Along with cataract surgeries, Aetna announced new pre-authorizations for five other treatments starting on July 1, 2021: ­sacroiliac joint fusion surgery, knee arthroscopy with meniscectomy, vertebral corpectomy procedures, additional lower limb prosthetic codes, and prior authorization for the drug Spinraza® (nusinersen) and for its site of care.

There have been circumstances in which certain care routines around cataract surgeries have been deemed low-value care. Specifically, a study published in 2019 revealed that reducing low-value preoperative services before cataract surgery resulted in lower healthcare spending for health systems.

But when cataracts start to impact everyday life, the surgeries are valuable and very effective: 90 percent of patients who undergo cataract surgeries walk away with better sight, according to the National Institutes of Health’s National Eye Institute website.

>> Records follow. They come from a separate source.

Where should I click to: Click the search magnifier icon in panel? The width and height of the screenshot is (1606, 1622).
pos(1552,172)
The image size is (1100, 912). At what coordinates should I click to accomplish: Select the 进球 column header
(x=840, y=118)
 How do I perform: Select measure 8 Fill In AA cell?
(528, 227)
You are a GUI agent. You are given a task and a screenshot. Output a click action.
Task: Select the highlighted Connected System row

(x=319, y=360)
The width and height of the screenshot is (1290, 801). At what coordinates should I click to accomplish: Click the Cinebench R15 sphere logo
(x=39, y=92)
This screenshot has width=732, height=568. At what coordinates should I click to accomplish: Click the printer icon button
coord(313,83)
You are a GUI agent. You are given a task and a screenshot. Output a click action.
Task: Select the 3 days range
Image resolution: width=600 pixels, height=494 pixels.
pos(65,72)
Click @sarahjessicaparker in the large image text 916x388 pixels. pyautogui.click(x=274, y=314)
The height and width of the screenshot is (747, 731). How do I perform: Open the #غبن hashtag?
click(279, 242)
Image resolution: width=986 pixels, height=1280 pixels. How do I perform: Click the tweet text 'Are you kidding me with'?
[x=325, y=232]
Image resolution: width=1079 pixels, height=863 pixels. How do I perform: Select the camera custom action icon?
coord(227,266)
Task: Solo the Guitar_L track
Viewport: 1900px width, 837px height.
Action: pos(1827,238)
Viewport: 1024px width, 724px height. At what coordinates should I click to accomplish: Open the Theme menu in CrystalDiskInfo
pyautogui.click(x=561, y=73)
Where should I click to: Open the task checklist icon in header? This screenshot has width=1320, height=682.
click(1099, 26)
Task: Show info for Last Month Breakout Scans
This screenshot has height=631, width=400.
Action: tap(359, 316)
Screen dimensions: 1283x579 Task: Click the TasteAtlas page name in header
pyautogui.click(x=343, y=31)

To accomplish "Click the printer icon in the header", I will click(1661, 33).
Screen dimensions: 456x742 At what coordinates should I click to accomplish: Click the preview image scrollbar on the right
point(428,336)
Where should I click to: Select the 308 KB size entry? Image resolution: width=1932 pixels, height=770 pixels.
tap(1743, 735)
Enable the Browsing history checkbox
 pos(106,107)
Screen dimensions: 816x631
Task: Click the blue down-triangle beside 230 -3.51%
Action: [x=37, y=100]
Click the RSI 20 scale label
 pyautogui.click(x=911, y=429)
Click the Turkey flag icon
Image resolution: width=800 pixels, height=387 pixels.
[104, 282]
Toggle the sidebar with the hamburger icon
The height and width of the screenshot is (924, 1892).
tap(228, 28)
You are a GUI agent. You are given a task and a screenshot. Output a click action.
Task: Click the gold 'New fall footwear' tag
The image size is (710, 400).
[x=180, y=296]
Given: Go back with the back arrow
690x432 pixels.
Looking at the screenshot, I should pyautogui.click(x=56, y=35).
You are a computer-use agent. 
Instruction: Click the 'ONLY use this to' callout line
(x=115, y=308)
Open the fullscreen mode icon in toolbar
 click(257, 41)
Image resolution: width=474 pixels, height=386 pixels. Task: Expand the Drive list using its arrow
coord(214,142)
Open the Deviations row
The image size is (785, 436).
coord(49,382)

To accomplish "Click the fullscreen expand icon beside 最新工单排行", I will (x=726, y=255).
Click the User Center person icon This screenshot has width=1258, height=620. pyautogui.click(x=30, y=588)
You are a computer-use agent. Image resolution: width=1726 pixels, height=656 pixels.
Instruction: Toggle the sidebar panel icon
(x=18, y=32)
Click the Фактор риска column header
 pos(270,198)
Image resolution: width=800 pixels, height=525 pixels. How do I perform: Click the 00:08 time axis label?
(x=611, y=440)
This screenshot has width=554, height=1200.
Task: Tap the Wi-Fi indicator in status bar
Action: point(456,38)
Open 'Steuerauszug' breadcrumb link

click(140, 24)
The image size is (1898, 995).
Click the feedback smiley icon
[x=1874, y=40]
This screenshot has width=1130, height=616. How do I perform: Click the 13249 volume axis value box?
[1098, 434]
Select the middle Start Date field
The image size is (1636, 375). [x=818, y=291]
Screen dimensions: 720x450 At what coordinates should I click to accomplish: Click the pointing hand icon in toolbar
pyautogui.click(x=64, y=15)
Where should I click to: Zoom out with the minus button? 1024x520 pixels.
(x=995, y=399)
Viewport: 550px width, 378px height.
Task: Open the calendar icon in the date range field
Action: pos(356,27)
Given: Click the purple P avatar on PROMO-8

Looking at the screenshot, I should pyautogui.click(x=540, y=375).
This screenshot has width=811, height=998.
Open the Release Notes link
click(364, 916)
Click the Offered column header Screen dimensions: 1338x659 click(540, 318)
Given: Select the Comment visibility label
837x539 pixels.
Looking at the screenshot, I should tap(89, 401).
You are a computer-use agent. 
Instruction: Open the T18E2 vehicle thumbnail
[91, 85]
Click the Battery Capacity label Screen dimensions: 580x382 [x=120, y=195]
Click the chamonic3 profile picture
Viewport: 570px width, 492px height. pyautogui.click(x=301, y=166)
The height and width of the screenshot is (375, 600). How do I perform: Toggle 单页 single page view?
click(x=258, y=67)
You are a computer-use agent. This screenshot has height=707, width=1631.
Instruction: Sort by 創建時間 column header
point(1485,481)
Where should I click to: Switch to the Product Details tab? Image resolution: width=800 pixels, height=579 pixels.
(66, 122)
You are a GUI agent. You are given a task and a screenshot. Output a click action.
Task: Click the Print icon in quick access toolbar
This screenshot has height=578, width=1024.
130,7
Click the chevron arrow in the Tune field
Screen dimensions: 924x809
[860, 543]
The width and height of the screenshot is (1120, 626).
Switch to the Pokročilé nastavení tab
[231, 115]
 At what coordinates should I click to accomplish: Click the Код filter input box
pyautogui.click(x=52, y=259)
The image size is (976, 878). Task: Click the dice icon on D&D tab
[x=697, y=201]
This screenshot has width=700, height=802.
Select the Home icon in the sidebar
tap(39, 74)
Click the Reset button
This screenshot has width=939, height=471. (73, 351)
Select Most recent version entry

Prior authorizations are often a source of contention between payers and providers.

As the nation emerged from the coronavirus pandemic, the American Medical Association surveyed 1,000 providers and found that 94 percent saw delays in care due to prior authorizations. Eight in ten providers added that some patients abandoned treatment while waiting for prior authorizations.

Payers have argued that electronic prior authorizations will reduce the burden and delays in care. After implementing electronic prior authorization solutions, 33 percent of prior authorizations took zero to two hours to complete, according to an AHIP survey.

However, a separate study found that electronic prior authorizations do not alleviate provider burden. The design and interface of electronic prior authorization technologies and the manner of receiving notifications are key components that can either slow down or improve the process for providers.